## ASSIGNMENT
Working line by line, output the entries below exactly as they appear.

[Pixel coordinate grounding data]
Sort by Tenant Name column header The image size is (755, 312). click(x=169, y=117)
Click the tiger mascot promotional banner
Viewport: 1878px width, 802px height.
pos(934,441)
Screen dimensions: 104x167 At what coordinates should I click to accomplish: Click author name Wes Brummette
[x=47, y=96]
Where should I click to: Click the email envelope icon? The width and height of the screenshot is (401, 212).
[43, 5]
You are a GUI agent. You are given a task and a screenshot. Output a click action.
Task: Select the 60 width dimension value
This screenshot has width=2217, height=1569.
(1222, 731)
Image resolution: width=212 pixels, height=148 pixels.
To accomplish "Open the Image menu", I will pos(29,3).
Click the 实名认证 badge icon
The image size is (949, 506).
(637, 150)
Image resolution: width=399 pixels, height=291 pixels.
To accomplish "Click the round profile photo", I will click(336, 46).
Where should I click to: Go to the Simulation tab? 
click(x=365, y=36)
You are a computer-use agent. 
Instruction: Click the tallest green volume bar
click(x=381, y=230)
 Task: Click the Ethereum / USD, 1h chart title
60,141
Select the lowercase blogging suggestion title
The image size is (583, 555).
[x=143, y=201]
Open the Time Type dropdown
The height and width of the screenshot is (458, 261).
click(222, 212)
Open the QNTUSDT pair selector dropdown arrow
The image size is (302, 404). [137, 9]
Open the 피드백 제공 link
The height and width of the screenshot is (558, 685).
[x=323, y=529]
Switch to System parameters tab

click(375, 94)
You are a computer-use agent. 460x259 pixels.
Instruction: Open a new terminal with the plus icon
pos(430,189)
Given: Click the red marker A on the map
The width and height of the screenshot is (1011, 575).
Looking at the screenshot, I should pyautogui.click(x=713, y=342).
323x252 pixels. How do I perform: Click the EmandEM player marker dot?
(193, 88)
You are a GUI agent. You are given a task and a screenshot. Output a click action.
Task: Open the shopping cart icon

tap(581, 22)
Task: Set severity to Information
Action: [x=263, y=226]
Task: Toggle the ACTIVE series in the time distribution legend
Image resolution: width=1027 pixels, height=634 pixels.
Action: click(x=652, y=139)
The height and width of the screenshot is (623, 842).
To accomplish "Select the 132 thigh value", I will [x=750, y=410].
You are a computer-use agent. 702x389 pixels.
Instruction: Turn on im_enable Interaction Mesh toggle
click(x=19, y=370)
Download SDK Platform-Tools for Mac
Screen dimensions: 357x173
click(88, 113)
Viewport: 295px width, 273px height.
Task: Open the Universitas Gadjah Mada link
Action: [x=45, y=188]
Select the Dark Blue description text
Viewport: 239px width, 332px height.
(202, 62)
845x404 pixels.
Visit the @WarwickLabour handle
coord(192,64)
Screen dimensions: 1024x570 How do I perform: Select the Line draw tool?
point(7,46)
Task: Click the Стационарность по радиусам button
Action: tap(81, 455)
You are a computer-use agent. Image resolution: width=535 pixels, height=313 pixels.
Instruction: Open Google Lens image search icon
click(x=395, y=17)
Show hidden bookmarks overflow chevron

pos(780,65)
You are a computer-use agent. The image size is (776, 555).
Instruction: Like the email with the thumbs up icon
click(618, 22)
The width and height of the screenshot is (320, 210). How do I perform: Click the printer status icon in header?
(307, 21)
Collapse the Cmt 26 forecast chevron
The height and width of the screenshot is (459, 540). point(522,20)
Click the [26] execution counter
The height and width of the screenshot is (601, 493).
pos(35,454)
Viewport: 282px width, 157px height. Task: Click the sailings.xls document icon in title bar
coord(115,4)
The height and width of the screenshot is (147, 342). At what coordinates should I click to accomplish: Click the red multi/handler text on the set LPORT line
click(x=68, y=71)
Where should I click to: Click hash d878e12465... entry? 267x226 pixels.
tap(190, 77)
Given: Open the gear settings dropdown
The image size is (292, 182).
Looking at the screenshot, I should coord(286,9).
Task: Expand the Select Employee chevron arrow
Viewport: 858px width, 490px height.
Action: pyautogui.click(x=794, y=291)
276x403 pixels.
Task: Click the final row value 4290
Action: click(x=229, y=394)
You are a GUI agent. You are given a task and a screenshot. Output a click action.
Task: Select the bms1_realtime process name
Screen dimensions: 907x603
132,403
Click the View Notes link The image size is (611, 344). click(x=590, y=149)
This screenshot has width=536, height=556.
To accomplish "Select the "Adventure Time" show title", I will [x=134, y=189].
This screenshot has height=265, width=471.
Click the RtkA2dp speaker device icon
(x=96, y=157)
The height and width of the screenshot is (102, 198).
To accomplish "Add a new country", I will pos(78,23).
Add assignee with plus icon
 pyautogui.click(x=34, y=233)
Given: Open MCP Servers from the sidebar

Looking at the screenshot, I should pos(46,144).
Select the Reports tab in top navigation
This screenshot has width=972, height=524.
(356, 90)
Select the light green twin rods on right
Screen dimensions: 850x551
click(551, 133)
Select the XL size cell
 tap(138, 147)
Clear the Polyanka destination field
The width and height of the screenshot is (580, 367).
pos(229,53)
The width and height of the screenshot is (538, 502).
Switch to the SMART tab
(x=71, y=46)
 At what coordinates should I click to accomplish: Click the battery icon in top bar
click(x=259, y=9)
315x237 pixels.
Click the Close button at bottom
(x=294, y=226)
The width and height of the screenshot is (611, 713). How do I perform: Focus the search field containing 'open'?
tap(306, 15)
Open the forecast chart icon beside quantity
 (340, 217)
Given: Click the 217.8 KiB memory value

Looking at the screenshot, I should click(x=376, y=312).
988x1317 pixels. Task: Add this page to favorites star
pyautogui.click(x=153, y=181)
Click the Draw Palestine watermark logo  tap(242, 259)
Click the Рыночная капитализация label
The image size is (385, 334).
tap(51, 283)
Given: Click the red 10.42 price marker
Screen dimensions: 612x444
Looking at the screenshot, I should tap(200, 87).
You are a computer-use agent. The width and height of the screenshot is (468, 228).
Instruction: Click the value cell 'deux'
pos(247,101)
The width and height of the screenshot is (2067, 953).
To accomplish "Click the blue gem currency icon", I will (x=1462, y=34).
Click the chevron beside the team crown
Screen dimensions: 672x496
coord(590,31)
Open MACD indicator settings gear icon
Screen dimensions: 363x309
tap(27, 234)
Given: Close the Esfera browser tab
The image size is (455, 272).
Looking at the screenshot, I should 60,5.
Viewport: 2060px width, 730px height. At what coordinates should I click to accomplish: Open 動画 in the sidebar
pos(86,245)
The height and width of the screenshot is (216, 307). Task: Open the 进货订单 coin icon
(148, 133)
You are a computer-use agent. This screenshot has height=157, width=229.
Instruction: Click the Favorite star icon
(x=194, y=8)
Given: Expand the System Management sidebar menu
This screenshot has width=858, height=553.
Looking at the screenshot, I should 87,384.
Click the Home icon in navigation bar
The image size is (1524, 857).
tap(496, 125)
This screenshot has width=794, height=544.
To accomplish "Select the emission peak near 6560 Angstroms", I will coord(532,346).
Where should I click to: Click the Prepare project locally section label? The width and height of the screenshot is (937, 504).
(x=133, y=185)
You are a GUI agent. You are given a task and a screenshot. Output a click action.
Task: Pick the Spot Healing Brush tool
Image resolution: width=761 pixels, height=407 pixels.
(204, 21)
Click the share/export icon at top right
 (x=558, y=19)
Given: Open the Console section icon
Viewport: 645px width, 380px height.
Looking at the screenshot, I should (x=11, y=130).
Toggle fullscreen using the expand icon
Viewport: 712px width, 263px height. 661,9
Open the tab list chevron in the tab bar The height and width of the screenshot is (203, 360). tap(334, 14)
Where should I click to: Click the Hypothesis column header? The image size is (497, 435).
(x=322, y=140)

## SOLUTION TO THE PROBLEM
Sort by Tenant Name column header The image size is (755, 312). click(x=169, y=117)
Click the tiger mascot promotional banner
Viewport: 1878px width, 802px height.
pos(934,441)
Screen dimensions: 104x167 At what coordinates should I click to accomplish: Click author name Wes Brummette
[x=47, y=96]
Where should I click to: Click the email envelope icon? The width and height of the screenshot is (401, 212).
[43, 5]
You are a GUI agent. You are given a task and a screenshot. Output a click action.
Task: Select the 60 width dimension value
This screenshot has width=2217, height=1569.
(1222, 731)
Image resolution: width=212 pixels, height=148 pixels.
To accomplish "Open the Image menu", I will pos(29,3).
Click the 实名认证 badge icon
The image size is (949, 506).
(637, 150)
Image resolution: width=399 pixels, height=291 pixels.
To accomplish "Click the round profile photo", I will click(336, 46).
Where should I click to: Go to the Simulation tab? 
click(x=365, y=36)
You are a computer-use agent. 
Instruction: Click the tallest green volume bar
click(x=381, y=230)
 Task: Click the Ethereum / USD, 1h chart title
60,141
Select the lowercase blogging suggestion title
The image size is (583, 555).
[x=143, y=201]
Open the Time Type dropdown
The height and width of the screenshot is (458, 261).
click(222, 212)
Open the QNTUSDT pair selector dropdown arrow
The image size is (302, 404). [137, 9]
Open the 피드백 제공 link
The height and width of the screenshot is (558, 685).
[x=323, y=529]
Switch to System parameters tab

click(375, 94)
You are a computer-use agent. 460x259 pixels.
Instruction: Open a new terminal with the plus icon
pos(430,189)
Given: Click the red marker A on the map
The width and height of the screenshot is (1011, 575).
Looking at the screenshot, I should pyautogui.click(x=713, y=342).
323x252 pixels. How do I perform: Click the EmandEM player marker dot?
(193, 88)
You are a GUI agent. You are given a task and a screenshot. Output a click action.
Task: Open the shopping cart icon

tap(581, 22)
Task: Set severity to Information
Action: [x=263, y=226]
Task: Toggle the ACTIVE series in the time distribution legend
Image resolution: width=1027 pixels, height=634 pixels.
Action: click(x=652, y=139)
The height and width of the screenshot is (623, 842).
To accomplish "Select the 132 thigh value", I will [x=750, y=410].
You are a computer-use agent. 702x389 pixels.
Instruction: Turn on im_enable Interaction Mesh toggle
click(x=19, y=370)
Download SDK Platform-Tools for Mac
Screen dimensions: 357x173
click(88, 113)
Viewport: 295px width, 273px height.
Task: Open the Universitas Gadjah Mada link
Action: [x=45, y=188]
Select the Dark Blue description text
Viewport: 239px width, 332px height.
(202, 62)
845x404 pixels.
Visit the @WarwickLabour handle
coord(192,64)
Screen dimensions: 1024x570 How do I perform: Select the Line draw tool?
point(7,46)
Task: Click the Стационарность по радиусам button
Action: tap(81, 455)
You are a computer-use agent. Image resolution: width=535 pixels, height=313 pixels.
Instruction: Open Google Lens image search icon
click(x=395, y=17)
Show hidden bookmarks overflow chevron

pos(780,65)
You are a computer-use agent. The image size is (776, 555).
Instruction: Like the email with the thumbs up icon
click(618, 22)
The width and height of the screenshot is (320, 210). How do I perform: Click the printer status icon in header?
(307, 21)
Collapse the Cmt 26 forecast chevron
The height and width of the screenshot is (459, 540). point(522,20)
Click the [26] execution counter
The height and width of the screenshot is (601, 493).
pos(35,454)
Viewport: 282px width, 157px height. Task: Click the sailings.xls document icon in title bar
coord(115,4)
The height and width of the screenshot is (147, 342). At what coordinates should I click to accomplish: Click the red multi/handler text on the set LPORT line
click(x=68, y=71)
Where should I click to: Click hash d878e12465... entry? 267x226 pixels.
tap(190, 77)
Given: Open the gear settings dropdown
The image size is (292, 182).
Looking at the screenshot, I should coord(286,9).
Task: Expand the Select Employee chevron arrow
Viewport: 858px width, 490px height.
Action: pyautogui.click(x=794, y=291)
276x403 pixels.
Task: Click the final row value 4290
Action: click(x=229, y=394)
You are a GUI agent. You are given a task and a screenshot. Output a click action.
Task: Select the bms1_realtime process name
Screen dimensions: 907x603
132,403
Click the View Notes link The image size is (611, 344). click(x=590, y=149)
This screenshot has width=536, height=556.
To accomplish "Select the "Adventure Time" show title", I will [x=134, y=189].
This screenshot has height=265, width=471.
Click the RtkA2dp speaker device icon
(x=96, y=157)
The height and width of the screenshot is (102, 198).
To accomplish "Add a new country", I will pos(78,23).
Add assignee with plus icon
 pyautogui.click(x=34, y=233)
Given: Open MCP Servers from the sidebar

Looking at the screenshot, I should pos(46,144).
Select the Reports tab in top navigation
This screenshot has width=972, height=524.
(356, 90)
Select the light green twin rods on right
Screen dimensions: 850x551
click(551, 133)
Select the XL size cell
 tap(138, 147)
Clear the Polyanka destination field
The width and height of the screenshot is (580, 367).
pos(229,53)
The width and height of the screenshot is (538, 502).
Switch to the SMART tab
(x=71, y=46)
 At what coordinates should I click to accomplish: Click the battery icon in top bar
click(x=259, y=9)
315x237 pixels.
Click the Close button at bottom
(x=294, y=226)
The width and height of the screenshot is (611, 713). How do I perform: Focus the search field containing 'open'?
tap(306, 15)
Open the forecast chart icon beside quantity
 (340, 217)
Given: Click the 217.8 KiB memory value

Looking at the screenshot, I should click(x=376, y=312).
988x1317 pixels. Task: Add this page to favorites star
pyautogui.click(x=153, y=181)
Click the Draw Palestine watermark logo  tap(242, 259)
Click the Рыночная капитализация label
The image size is (385, 334).
tap(51, 283)
Given: Click the red 10.42 price marker
Screen dimensions: 612x444
Looking at the screenshot, I should tap(200, 87).
You are a computer-use agent. The width and height of the screenshot is (468, 228).
Instruction: Click the value cell 'deux'
pos(247,101)
The width and height of the screenshot is (2067, 953).
To accomplish "Click the blue gem currency icon", I will (x=1462, y=34).
Click the chevron beside the team crown
Screen dimensions: 672x496
coord(590,31)
Open MACD indicator settings gear icon
Screen dimensions: 363x309
tap(27, 234)
Given: Close the Esfera browser tab
The image size is (455, 272).
Looking at the screenshot, I should 60,5.
Viewport: 2060px width, 730px height. At what coordinates should I click to accomplish: Open 動画 in the sidebar
pos(86,245)
The height and width of the screenshot is (216, 307). Task: Open the 进货订单 coin icon
(148, 133)
You are a computer-use agent. This screenshot has height=157, width=229.
Instruction: Click the Favorite star icon
(x=194, y=8)
Given: Expand the System Management sidebar menu
This screenshot has width=858, height=553.
Looking at the screenshot, I should 87,384.
Click the Home icon in navigation bar
The image size is (1524, 857).
tap(496, 125)
This screenshot has width=794, height=544.
To accomplish "Select the emission peak near 6560 Angstroms", I will coord(532,346).
Where should I click to: Click the Prepare project locally section label? The width and height of the screenshot is (937, 504).
(x=133, y=185)
You are a GUI agent. You are given a task and a screenshot. Output a click action.
Task: Pick the Spot Healing Brush tool
Image resolution: width=761 pixels, height=407 pixels.
(204, 21)
Click the share/export icon at top right
 (x=558, y=19)
Given: Open the Console section icon
Viewport: 645px width, 380px height.
Looking at the screenshot, I should (x=11, y=130).
Toggle fullscreen using the expand icon
Viewport: 712px width, 263px height. 661,9
Open the tab list chevron in the tab bar The height and width of the screenshot is (203, 360). tap(334, 14)
Where should I click to: Click the Hypothesis column header? The image size is (497, 435).
(x=322, y=140)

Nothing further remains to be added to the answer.